Resting state fMRI preprocessing

RsfMRI preprocessing included brain extraction, time shifting, motion correction, spatial smoothing (6 mm full width at half maximum Gaussian kernel), linear trend removal and temporal filtering (band pass 0.01-0.08 Hz) using FSL (FMRIB, Oxford University, UK). Nuisance sources of variance including white matter, CSF, and global mean signal were removed using regression [54]. Moreover, to further control motion artifacts, volumes with a threshold of signal change < 0.5% and a frame-wise displacement < 0.5 mm was discarded [55]. After rigid alignment of rsfMRI images to its structural image for each subject, spatial normalization of rsfMRI images to MNI template was achieved using the transformation field acquired during the structural image registration step [5658]. Automated Anatomical Labeling atlas (AAL) [47] was used to parcellate the whole brain into 116 regions (45 bilateral cortical regions, 9 bilateral cerebellar regions and 8 vermis regions).

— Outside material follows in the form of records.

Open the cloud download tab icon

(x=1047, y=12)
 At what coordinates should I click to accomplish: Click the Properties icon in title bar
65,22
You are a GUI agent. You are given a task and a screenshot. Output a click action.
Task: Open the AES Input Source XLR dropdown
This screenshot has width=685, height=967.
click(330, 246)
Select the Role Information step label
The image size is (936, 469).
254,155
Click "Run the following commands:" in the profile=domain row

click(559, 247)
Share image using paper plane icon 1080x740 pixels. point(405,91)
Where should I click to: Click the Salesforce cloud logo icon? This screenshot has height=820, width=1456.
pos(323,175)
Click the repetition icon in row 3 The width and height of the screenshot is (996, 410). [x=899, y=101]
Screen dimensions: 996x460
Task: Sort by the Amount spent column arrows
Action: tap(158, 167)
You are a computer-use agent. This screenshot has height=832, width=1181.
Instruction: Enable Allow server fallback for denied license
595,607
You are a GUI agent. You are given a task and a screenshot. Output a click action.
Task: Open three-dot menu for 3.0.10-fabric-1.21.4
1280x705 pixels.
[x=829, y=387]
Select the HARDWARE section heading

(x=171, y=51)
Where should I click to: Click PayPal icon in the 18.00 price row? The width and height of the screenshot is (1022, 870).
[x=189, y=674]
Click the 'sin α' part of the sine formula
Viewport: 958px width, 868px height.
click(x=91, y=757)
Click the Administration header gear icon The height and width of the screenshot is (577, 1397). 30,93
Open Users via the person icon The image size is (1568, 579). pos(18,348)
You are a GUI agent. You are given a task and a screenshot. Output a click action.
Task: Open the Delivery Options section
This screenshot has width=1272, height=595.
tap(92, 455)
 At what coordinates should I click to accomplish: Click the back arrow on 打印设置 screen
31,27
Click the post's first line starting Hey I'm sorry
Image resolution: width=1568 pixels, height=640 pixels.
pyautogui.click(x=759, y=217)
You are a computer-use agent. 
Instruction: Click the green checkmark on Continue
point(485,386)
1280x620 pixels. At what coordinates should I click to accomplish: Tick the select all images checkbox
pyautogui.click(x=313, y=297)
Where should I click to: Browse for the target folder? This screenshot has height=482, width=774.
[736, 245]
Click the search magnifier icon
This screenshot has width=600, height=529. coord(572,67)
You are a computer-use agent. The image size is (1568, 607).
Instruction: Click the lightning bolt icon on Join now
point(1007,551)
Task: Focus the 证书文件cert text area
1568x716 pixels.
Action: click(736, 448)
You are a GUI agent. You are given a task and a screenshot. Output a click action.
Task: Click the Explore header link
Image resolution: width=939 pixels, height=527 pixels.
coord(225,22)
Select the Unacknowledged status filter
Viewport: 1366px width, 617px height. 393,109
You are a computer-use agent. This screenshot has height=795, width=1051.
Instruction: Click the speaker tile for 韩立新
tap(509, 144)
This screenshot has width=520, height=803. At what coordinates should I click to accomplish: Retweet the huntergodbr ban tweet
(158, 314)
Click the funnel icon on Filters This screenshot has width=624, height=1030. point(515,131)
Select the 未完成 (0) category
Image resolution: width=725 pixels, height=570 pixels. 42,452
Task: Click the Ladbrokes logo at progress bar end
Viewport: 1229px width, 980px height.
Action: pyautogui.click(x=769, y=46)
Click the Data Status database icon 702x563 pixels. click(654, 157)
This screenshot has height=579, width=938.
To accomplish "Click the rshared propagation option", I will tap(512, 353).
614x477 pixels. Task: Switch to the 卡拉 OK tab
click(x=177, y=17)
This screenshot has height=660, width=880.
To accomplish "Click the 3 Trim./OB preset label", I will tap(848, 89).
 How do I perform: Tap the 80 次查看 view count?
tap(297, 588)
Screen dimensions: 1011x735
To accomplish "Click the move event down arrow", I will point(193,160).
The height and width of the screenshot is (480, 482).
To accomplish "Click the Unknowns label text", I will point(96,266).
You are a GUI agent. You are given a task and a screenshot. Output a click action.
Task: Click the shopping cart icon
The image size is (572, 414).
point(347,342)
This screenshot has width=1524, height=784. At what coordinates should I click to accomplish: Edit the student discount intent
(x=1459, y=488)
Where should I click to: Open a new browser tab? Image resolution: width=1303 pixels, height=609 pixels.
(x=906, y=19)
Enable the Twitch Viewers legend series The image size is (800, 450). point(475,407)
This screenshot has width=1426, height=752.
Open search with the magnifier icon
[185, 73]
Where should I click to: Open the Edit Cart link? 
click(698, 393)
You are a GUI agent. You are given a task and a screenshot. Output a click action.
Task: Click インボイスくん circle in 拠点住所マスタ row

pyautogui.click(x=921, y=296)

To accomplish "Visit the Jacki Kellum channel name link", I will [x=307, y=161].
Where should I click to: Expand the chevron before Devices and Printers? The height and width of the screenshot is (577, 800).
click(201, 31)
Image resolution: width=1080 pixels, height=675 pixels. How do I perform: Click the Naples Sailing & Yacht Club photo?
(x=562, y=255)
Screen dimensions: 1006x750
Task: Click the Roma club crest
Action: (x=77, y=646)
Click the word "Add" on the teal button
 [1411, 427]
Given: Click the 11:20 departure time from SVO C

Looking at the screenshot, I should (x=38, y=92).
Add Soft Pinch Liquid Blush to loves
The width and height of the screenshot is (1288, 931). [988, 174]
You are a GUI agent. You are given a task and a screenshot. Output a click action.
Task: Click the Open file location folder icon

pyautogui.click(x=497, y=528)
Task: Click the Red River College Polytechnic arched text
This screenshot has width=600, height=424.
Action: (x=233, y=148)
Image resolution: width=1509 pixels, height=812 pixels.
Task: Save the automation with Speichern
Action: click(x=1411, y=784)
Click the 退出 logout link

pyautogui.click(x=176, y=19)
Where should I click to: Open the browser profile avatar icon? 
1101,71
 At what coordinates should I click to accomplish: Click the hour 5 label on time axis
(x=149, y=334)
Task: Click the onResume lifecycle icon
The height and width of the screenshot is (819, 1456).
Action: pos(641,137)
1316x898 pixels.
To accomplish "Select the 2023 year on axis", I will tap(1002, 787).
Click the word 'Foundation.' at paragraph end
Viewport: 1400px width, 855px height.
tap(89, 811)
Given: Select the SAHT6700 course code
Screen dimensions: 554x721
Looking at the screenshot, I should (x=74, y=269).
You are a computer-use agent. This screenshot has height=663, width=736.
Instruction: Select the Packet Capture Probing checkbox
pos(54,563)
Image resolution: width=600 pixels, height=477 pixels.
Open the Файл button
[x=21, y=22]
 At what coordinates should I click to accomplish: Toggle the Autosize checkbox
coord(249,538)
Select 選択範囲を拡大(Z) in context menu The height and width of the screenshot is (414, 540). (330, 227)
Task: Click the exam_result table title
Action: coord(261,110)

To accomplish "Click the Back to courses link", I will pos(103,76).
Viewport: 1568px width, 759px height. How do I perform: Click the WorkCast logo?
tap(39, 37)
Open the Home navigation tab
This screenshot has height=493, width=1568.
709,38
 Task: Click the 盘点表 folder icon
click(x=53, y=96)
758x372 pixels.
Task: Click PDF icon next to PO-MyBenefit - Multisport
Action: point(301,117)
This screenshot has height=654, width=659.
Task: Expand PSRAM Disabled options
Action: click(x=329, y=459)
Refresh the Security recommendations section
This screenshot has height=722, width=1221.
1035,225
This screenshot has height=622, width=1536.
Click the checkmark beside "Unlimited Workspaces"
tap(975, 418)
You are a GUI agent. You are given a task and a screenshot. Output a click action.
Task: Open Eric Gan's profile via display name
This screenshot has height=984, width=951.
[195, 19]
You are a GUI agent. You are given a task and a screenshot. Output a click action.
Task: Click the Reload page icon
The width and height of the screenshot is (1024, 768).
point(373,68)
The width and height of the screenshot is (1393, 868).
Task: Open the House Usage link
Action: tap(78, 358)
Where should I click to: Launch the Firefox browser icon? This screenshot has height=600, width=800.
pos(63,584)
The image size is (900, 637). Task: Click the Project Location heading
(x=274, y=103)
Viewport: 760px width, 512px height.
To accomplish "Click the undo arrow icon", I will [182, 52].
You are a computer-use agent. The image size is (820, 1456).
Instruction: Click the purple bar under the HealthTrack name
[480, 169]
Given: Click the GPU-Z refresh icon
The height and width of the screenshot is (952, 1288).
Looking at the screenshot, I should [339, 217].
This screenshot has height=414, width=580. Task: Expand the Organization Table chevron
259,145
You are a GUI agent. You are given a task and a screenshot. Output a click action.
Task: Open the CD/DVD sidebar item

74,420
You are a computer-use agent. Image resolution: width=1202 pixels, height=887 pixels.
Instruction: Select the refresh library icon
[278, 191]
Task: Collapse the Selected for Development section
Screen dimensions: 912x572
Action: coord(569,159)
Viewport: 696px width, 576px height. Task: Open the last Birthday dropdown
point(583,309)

Whole-brain functional connectivity analysis

Using MATLAB R212b (The Mathworks, Inc.), the mean time course of each AAL-defined region was obtained and Pearson’s correlation coefficient was calculated between all pairs of regions over the entire brain. A regional functional connectivity matrix was obtained (116 × 116 symmetric matrix) independently for SCA7 patients and healthy controls. Two-tailed two-group t-tests were performed for all pair-wise functional connections between SCA7 group and normal controls to detect whole-brain abnormal functional connections. Is well known that reducing the number of classification features accelerates computation and diminishes noise [24, 48, 59]. To this end, we remove the 116 diagonal values and only selected connections with a p value < 0.001 uncorrected in the lower triangular part of the symmetric matrix. In this step the multiple comparison correction is not required because this is just a feature selection method for the classification step [18]. Finally, we used each connection functional connectivity values and the behavioral data (CAG expansion, symptoms onset and SARA) to calculate the correlation between those variables.

Support vector machine classification

In order to discriminate between SCA7 group and healthy controls we used the abnormal functional connections to feed the SVM classifier (linear kernel and sequential minimal optimization). In order to test the performance of this approach we used a cross-validation technique, in which, the data is split in k-folds to test k times the classifier using different instances to train and test. Classification accuracy, sensitivity (percentage of patients correctly classified) and specificity (percentage of controls correctly classified) were calculated based on a 10 fold cross-validation [48].